** Opening Data extracts block **

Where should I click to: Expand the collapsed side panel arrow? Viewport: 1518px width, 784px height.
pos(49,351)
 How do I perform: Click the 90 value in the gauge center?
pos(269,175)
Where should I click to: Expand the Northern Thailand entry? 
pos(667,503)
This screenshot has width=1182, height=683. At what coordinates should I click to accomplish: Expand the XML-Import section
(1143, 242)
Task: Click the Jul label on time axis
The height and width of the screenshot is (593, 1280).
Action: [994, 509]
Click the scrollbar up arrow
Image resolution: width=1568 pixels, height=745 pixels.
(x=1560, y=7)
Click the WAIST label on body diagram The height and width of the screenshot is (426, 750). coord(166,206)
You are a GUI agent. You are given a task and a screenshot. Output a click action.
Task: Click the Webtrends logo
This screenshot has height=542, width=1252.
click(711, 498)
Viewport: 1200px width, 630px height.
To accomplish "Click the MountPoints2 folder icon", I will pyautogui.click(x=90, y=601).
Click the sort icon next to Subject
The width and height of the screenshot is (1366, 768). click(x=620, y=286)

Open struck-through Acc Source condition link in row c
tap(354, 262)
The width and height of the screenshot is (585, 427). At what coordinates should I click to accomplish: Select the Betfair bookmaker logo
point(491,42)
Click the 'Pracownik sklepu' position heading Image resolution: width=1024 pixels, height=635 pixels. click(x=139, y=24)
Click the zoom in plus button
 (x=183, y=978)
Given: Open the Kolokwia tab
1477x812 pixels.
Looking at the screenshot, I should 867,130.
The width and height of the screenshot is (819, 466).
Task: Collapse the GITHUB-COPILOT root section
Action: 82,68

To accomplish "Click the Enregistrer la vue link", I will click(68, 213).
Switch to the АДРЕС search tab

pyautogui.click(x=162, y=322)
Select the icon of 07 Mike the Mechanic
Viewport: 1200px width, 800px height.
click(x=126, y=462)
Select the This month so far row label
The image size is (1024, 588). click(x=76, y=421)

** Closing Data extracts block **

What this task involves: An exact, line-for-line copy is required: from the line containing "The width and height of the screenshot is (585, 427)." through the final line of the listing above, both included, with nothing else.

Answer to this problem:
The width and height of the screenshot is (585, 427). At what coordinates should I click to accomplish: Select the Betfair bookmaker logo
point(491,42)
Click the 'Pracownik sklepu' position heading Image resolution: width=1024 pixels, height=635 pixels. click(x=139, y=24)
Click the zoom in plus button
 (x=183, y=978)
Given: Open the Kolokwia tab
1477x812 pixels.
Looking at the screenshot, I should 867,130.
The width and height of the screenshot is (819, 466).
Task: Collapse the GITHUB-COPILOT root section
Action: 82,68

To accomplish "Click the Enregistrer la vue link", I will click(68, 213).
Switch to the АДРЕС search tab

pyautogui.click(x=162, y=322)
Select the icon of 07 Mike the Mechanic
Viewport: 1200px width, 800px height.
click(x=126, y=462)
Select the This month so far row label
The image size is (1024, 588). click(x=76, y=421)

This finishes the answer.